Upaya pemberantasan kejahatan jalanan, ujar Derajad, akan lebih efektif jika dijalankan secara paralel. Di satu sisi, penegakan hukum berjalan seadil-adilnya sebagaimana mestinya. Itu bertujuan untuk mendidik publik agar menyadari keberadaan konsekuensi hukum atas segala perbuatan yang dilakukannya.
Di sisi lain, upaya pemberdayaan remaja juga harus digalakkan. Caranya dengan menambah ruang-ruang kreatif yang bisa mengalihkan para remaja dari kejahatan jalanan.
”Aparat pemerintah harus bisa membuat kebijakan yang menyentuh keluarga-keluarga rentan kekerasan. Ruang-ruang kreatif bisa ditambah untuk memberdayakan masyarakat, misalnya, bersumber dari dana keistimewaan. Itu punya dana cukup besar yang semestinya bisa digunakan juga,” kata Derajad.
Sementara itu, Ketua Yayasan Lembaga Perlindungan Anak DIY Sari Murti menyepakati jika penegakan hukum tidak cukup untuk menuntaskan kejahatan jalanan. Menurut dia, hal lain yang juga dibutuhkan ialah pembinaan mental dan karakter. Sebab, perilaku anak yang terekam dalam video tersebut sudah tidak wajar. Anak bisa menyabetkan celurit tanpa rasa takut.

**Kumpulan Data:**
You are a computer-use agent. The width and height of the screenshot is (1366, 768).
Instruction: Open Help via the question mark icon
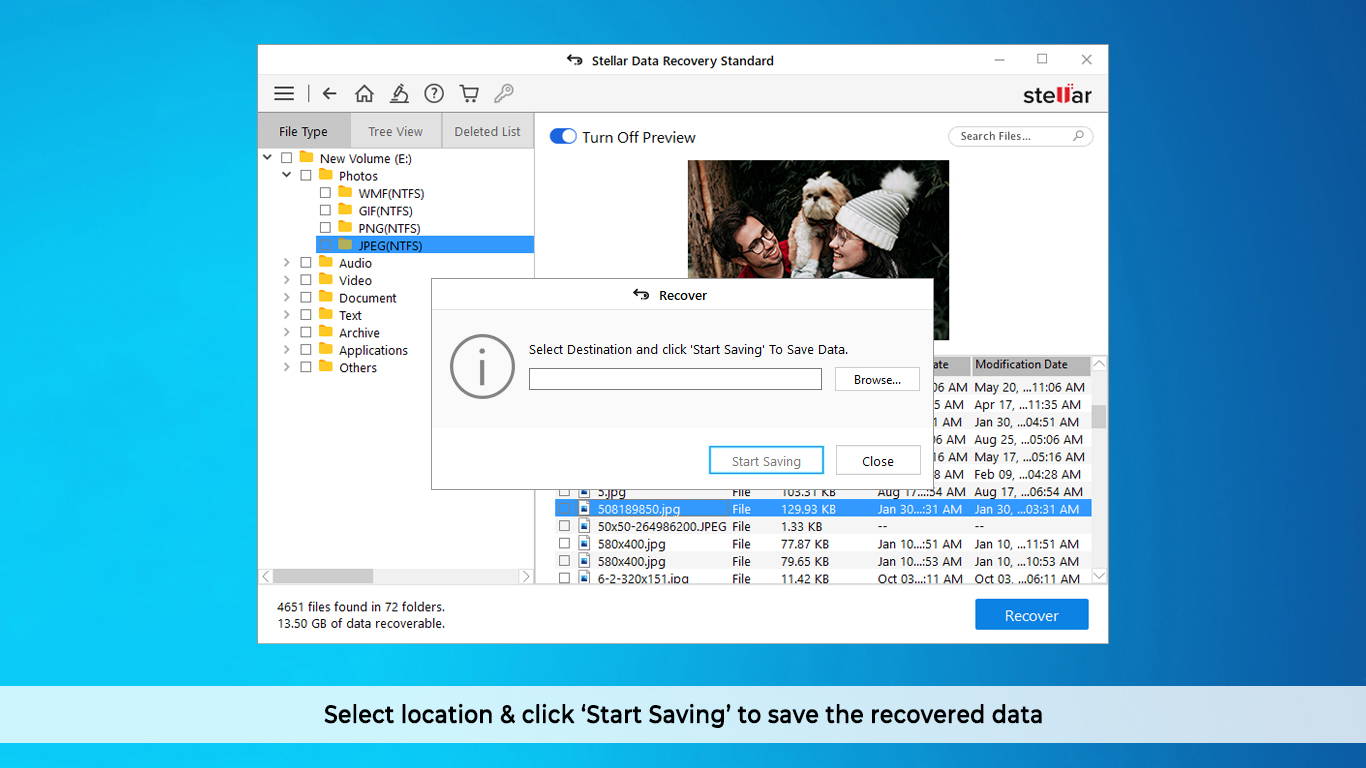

**Daftar Tugas:**
a - Tulis ulang secara lebih ringkas paragraf teks bacaan yang diawali "Upaya pemberantasan kejahatan jalanan, ujar Derajad", tanpa menghilangkan fakta utamanya.
b - Teruskan teks bacaan tentang kejahatan jalanan, mulai setelah kalimat terakhirnya.

**Jawaban:**
a - Menurut Derajad, pemberantasan kejahatan jalanan lebih efektif bila dijalankan secara paralel. Salah satunya ialah penegakan hukum yang seadil-adilnya agar publik sadar bahwa setiap perbuatan memiliki konsekuensi hukum.

b -
”Cara pikirnya itu harus diubah. Ini ada sesuatu yang tidak biasa. Jadi tega betul dengan orang lain. Itu kan tega sekali menyabetkan senjata tajam ke orang lain. Seharusnya tidak seperti itu,” kata Sari.
Sejauh ini, kata Sari, akar permasalahan yang kerap terungkap berupa kekurangan kasih sayang hingga kondisi perekonomian lemah dari anak pelaku kejahatan jalanan. Ia menduga, alasan-alasan kekerasan sejatinya masih bisa dieksplorasi lagi. Pihaknya tak menutup kemungkinan apabila ada anak-anak yang menjadi pelaku kejahatan jalanan tanpa kehendaknya sendiri.